Los BGNNF, constituyen los patógenos oportunistas de mayor interés en el área hospitalaria, debido a su elevada incidencia como agentes causales de infecciones intrahospitalarias a consecuencia de su demostrada multirresistencia, a los antimicrobianos de uso frecuente, y al aumento creciente de sus aislamientos.
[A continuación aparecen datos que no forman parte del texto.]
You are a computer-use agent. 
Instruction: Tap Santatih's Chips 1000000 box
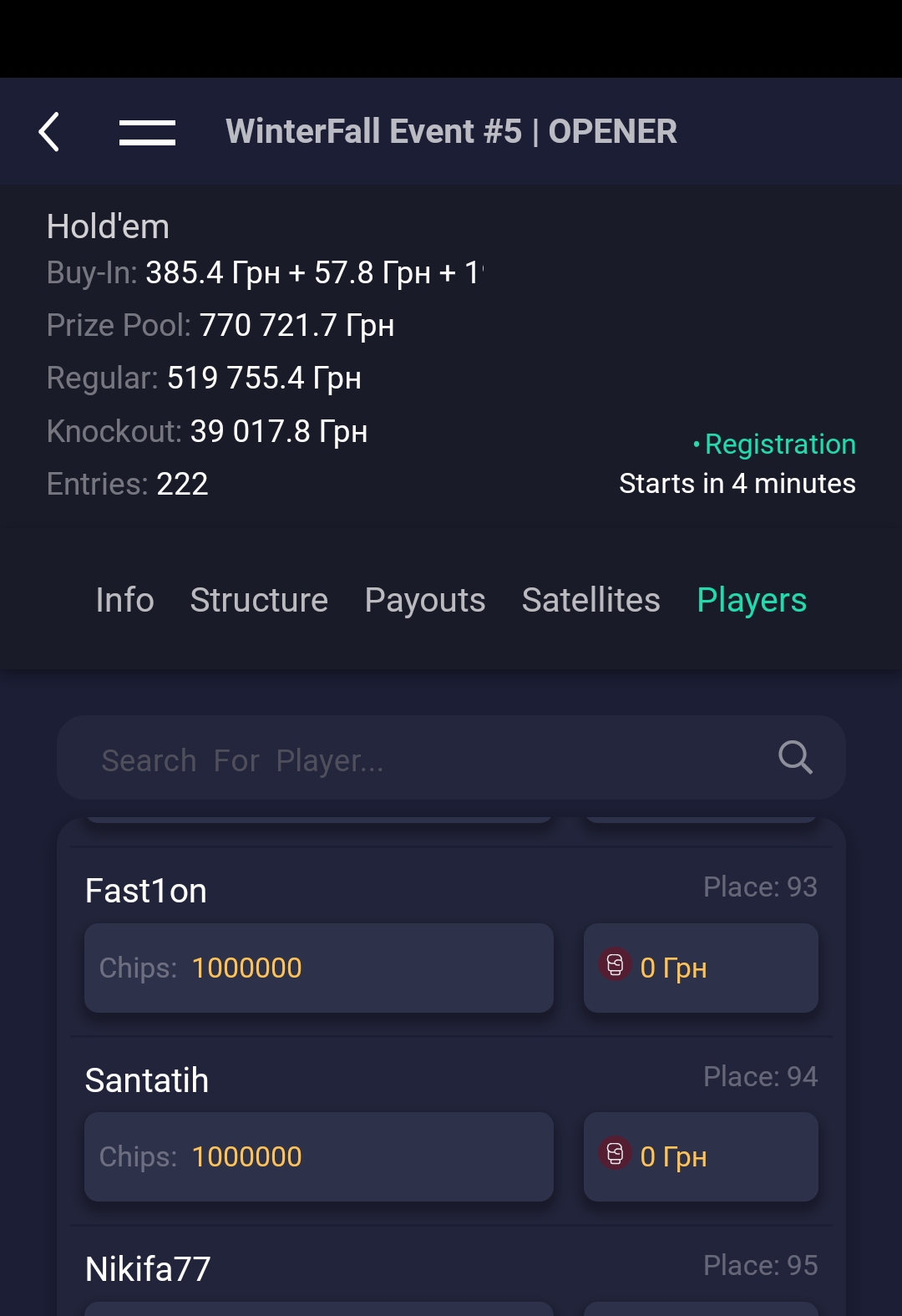tap(319, 1156)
En Venezuela son escasos y poco precisos los estudios reportados al respecto por lo que, en el presente estudio se planteó como objetivo identificar y caracterizar fenotípicamente cepas de S. maltophilia de origen hospitalario, así como también establecer un patrón de actividad in vitro a diferentes antimicrobianos.

Materiales y Métodos

Los aislados clínicos utilizados en este estudio, identificados como bacilos Gram negativos no fermentadores de glucosa fueron recolectados en el laboratorio de Bacteriología del Servicio Autónomo Hospital Universitario “Antonio Patricio de Alcalᔠprovenientes principalmente de muestras de hemocultivos, secreciones bronquiales, heridas y quemaduras, uretral, líquido cefalorraquídeo y peritoneal, de pacientes hospitalizados con procesos infecciosos.
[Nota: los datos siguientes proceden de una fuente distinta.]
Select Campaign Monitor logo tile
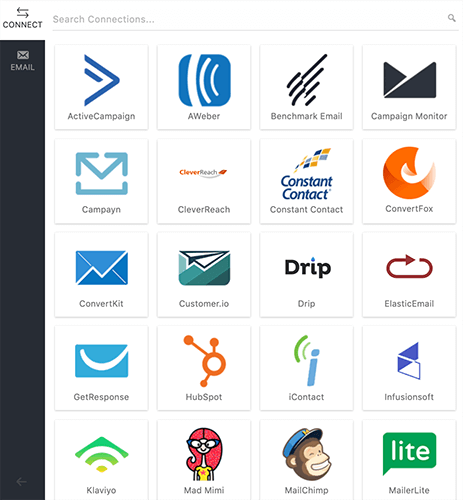 tap(409, 87)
Todos los aislados obtenidos fueron caracterizados por una combinación de métodos microbiológicos y bioquímicos en el laboratorio de Bacteriología del Departamento de Bioanálisis y el Laboratorio de Microbiología del Postgrado de Biología Aplicada de la Universidad de Oriente, Cumaná, siguiendo los procedimientos y esquemas de diagnóstico establecidos para el aislamiento e identificación de BGNNF (2).

El aislamiento de las cepas se realizó en Agar Nutritivo, Agar Sangre (AS) y Agar MacConkey (MK), y se incubaron en aerobiosis a 35°C por 24 a 48 horas verificándose las características morfológicas de las colonias, como tamaño, forma, aspecto, color, hemólisis, olor y producción de pigmentos, para orientar hacia el posible género a identificar. También se le realizó un extendido y coloración de Gram a las colonias aisladas para observar su morfología microscópica.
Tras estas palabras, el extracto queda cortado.